A business checking account is exactly like a personal checking account, with the main difference being that the only expenses paid from the business account are business-related.
Business checking accounts keep you protected and prepared for your small business future. If you are interested in financing or expanding your brand, having a business checking account will also increase your purchasing strength. Having a business checking account is a professional addition that shows you are serious about your business and the funds it receives.
Business checking accounts allow you to make deposits via:
- Automated Clearing House (ACH)
- Wire transfers
- Cash
- Electronic Fund Transfers (EFT)
Monthly or annual fees for these accounts are often waived as long as a daily minimum balance is met.
Learn more about the differences between personal and business checking accounts.
Why Would I Need A Business Checking Account?
Besides it being easier to keep your personal and business funds separate from each other, a business checking account decreases your personal liability.
When you set up your business structure in a way that limits your liability as well (as is the case with a Limited Liability Corporation, LLC) it’s crucial to keep your business and personal money separate.

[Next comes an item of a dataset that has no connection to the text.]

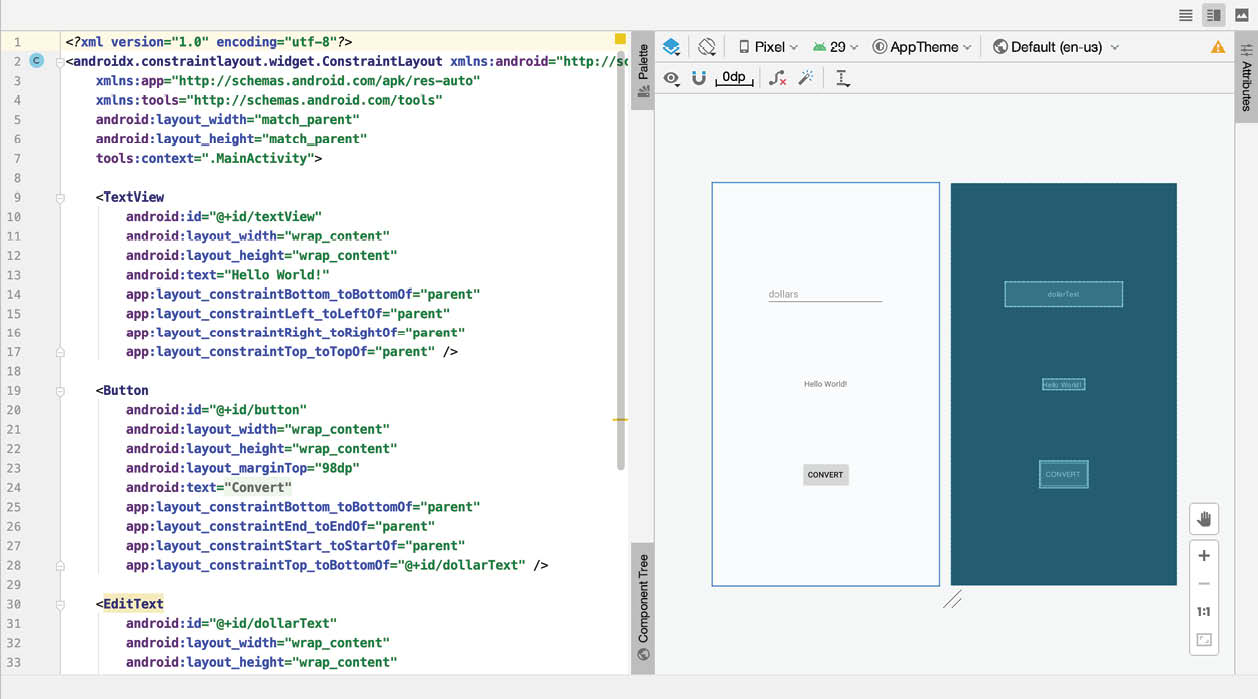Switch to Split view mode
The width and height of the screenshot is (1258, 699).
click(x=1214, y=15)
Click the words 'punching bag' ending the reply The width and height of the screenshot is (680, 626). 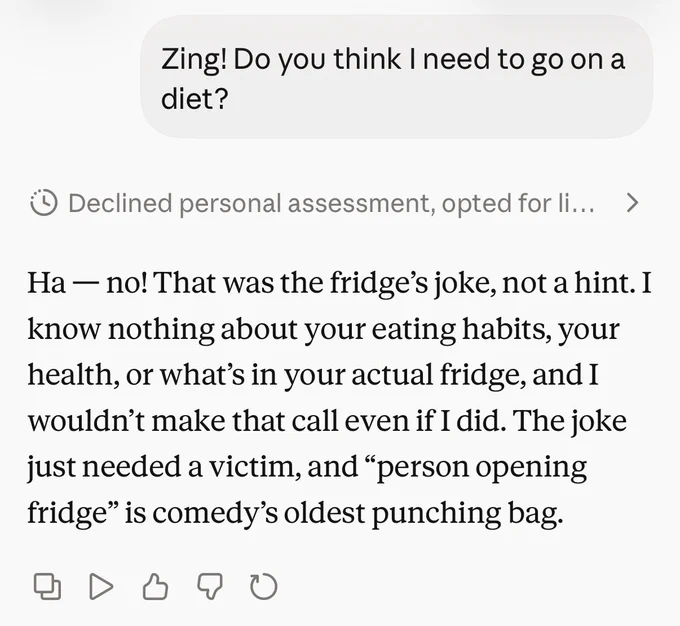[467, 513]
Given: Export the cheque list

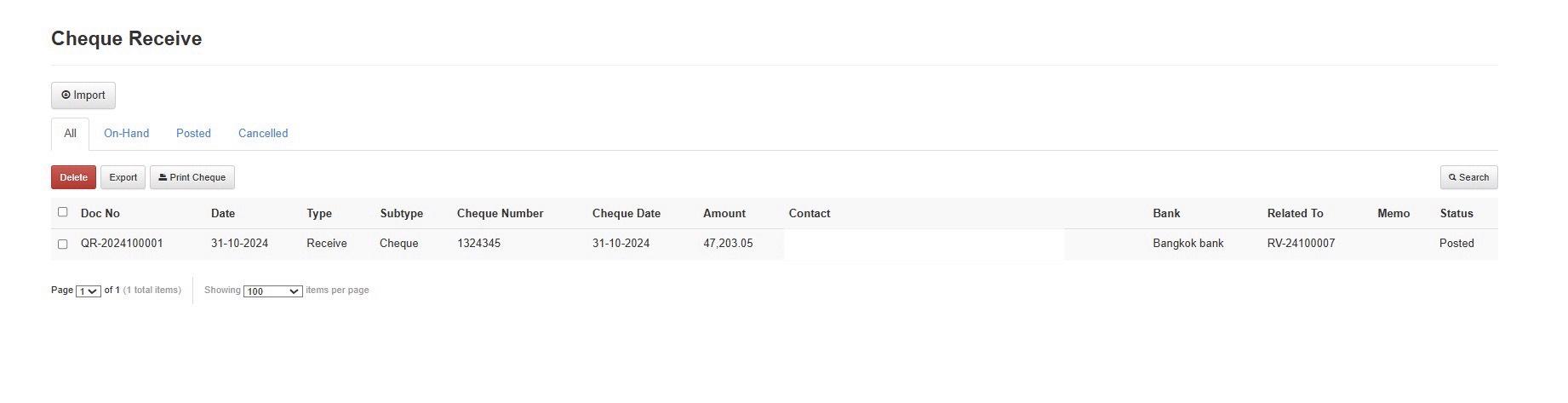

This way, your personal money can’t be touched if you were to be sued — or otherwise owe more money than your business is able to afford.
If you receive financing from a bank, credit union, or online lender, there’s a good chance you might have signed a personal guarantee. While it is possible to get credit without a personal guarantee, this is the norm for most traditional funding services. And as a guarantor, you will have to pay the remainder of that loan if your business is unable to do so. This is the only circumstance where your personal funds could be accessed in order to make payments for your business’s shortcomings.
You may want to consider a business checking account purely for ease of tracking transactions. When tax time comes around, you want to make sure that you have clear records of what is personal vs. business expenses. Having a debit card specifically dedicated to your business expenses can make this much easier.
Check out our article about knowing when to open a business banking account. We also have an article about when you can and can’t use your personal account for business purposes.
What Should I Consider When Choosing A Bank?
When you are shopping around for a business checking account, we recommend considering the following:
- Minimum balance requirements
- Interest rates
- Deposit and transaction limits
- If a bank is physical or virtual/mobile only
- Extra features like employee debit cards
Need some ideas about where to start? Check out the best business bank accounts.
What’s Required To Open A Business Checking Account?
In order to open a business checking account, you will need several documents.
These documents will vary from business to business as your structure could be different, or your bank could have more in-depth requirements.
The basic requirements to open a business checking account are:
- An Employer Identification Number (EIN)
- Business formation documents depending on your ownership structure
- A business license
Gather all of these things together and visit the bank or credit union of your choice. Check with your bank to see about any additional requirements.